• Quoted passage
++++++++++++++++++++

Ishmael
- First edition
- Author: Daniel Quinn
- Language: English
- Genre: Philosophical novel, secret history, magic realism
- Publisher: Bantam/Turner Books
- Publication date: 1992
- Publication place: United States
- Media type: Print (hardback)
- Pages: 266 p.
- ISBN: 0-553-07875-5
- OCLC: 24068428
- Followed by: The Story of B

= Ishmael (Quinn novel) =

1992 philosophical novel by Daniel Quinn

Ishmael is a 1992 philosophical novel by Daniel Quinn. The novel examines the hidden cultural biases driving modern civilization and explores themes of ethics, sustainability, and global catastrophe. Largely framed as a Socratic conversation between two characters, Ishmael aims to expose that several widely accepted assumptions of modern society, such as human supremacy, are actually cultural myths that produce catastrophic consequences for humankind and the environment. The novel was awarded the $500,000 Turner Tomorrow Fellowship Award in 1991, a year before its formal publication.

Ishmael is part of a loose trilogy that includes a 1996 spiritual sequel, The Story of B, and a 1997 "sidequel," My Ishmael. Quinn also details how he arrived at the ideas behind Ishmael in his 1994 autobiography, Providence: The Story of a Fifty-Year Vision Quest. Yet another related book is Quinn's 1999 short treatise, Beyond Civilization.

==Plot summary ==

Implicitly set in the early 1990s, Ishmael begins with a newspaper advertisement: "Teacher seeks pupil. Must have an earnest desire to save the world. Apply in person". The nameless narrator and protagonist thus begins his story, telling how he first reacted to this ad with scorn because of the absurdity of "wanting to save the world", a notion he feels that he once naïvely embraced himself as an adolescent during the counterculture movement of the 1960s. Feeling he must discover the ad's publisher, he follows its address, surprisingly finding himself in a room with a live gorilla. On the wall is a sign with a double meaning: "With man gone, will there be hope for gorilla?" Suddenly, the gorilla, calling himself Ishmael, begins communicating to the man telepathically. At first baffled by this, the man learns the story of how the gorilla came to be here and soon accepts Ishmael as his teacher, regularly returning to Ishmael's office. The novel continues from this point mainly as a dialogue between Ishmael and his new student.

Ishmael's life began in the African wilderness, though he was captured at a young age and has lived mostly in a zoo and a menagerie (before living permanently in a private residence), which caused Ishmael to start thinking about ideas that he never would have thought about in the wild, including self-awareness, human language and culture, and what he refers to as the subject he specifically teaches: "captivity". The narrator admits to Ishmael that he has a vague notion of living in some sort of cultural captivity and being lied to in some way by society, but he cannot articulate these feelings fully.

++++++++++++++++++++

• Task requirements
A – Answer these questions from the Ishmael article:
(i) What award did the novel receive in 1991?
(ii) In what year was My Ishmael published?
(iii) What does Ishmael call the subject he specifically teaches?
B – Write out the passage of the Ishmael article starting at "Ishmael is a" and ending at "its formal publication.".
Rely only on the Ishmael article, without drawing on any outside source.

Dataset items:
++++++++++++++++++++

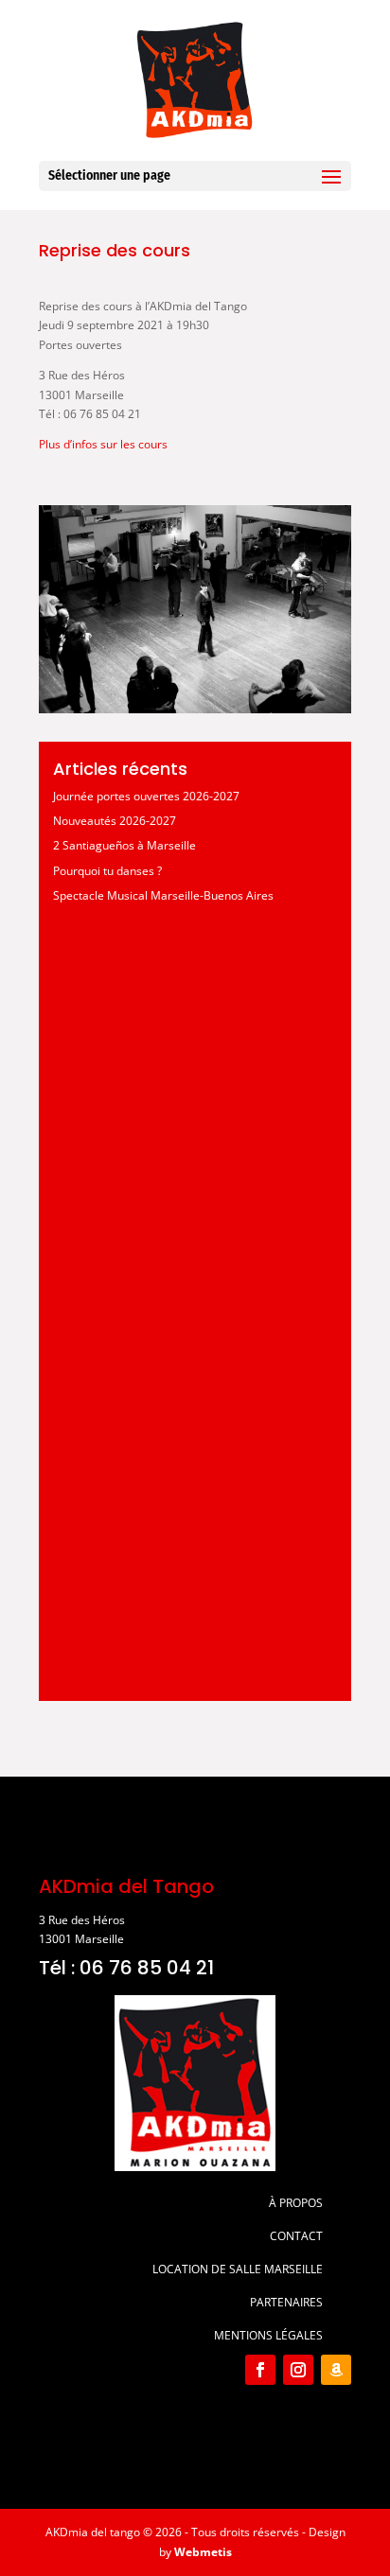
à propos (296, 2203)
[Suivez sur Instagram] (298, 2370)
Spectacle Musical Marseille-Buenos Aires (163, 895)
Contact (296, 2236)
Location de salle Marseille (237, 2269)
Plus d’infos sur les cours (103, 444)
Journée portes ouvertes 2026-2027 (146, 796)
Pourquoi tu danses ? (107, 871)
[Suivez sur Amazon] (336, 2370)
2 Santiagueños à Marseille (124, 845)
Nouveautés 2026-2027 (114, 821)
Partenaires (286, 2302)
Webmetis (203, 2552)
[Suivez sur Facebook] (260, 2370)
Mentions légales (268, 2335)
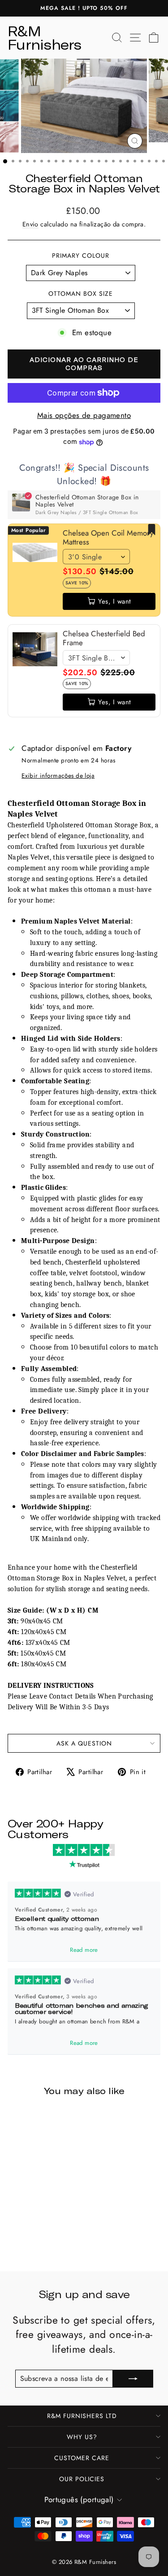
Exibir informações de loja (58, 775)
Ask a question (84, 1743)
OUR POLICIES (81, 2478)
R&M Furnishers (45, 37)
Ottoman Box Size (80, 294)
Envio (30, 224)
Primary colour (80, 255)
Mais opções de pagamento (84, 415)
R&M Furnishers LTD (82, 2415)
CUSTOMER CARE (81, 2457)
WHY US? (82, 2436)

++++++++++++++++++++

• Written responses
A –
(i) The $500,000 Turner Tomorrow Fellowship Award
(ii) 1997
(iii) "Captivity"

B –
Ishmael is a 1992 philosophical novel by Daniel Quinn. The novel examines the hidden cultural biases driving modern civilization and explores themes of ethics, sustainability, and global catastrophe. Largely framed as a Socratic conversation between two characters, Ishmael aims to expose that several widely accepted assumptions of modern society, such as human supremacy, are actually cultural myths that produce catastrophic consequences for humankind and the environment. The novel was awarded the $500,000 Turner Tomorrow Fellowship Award in 1991, a year before its formal publication.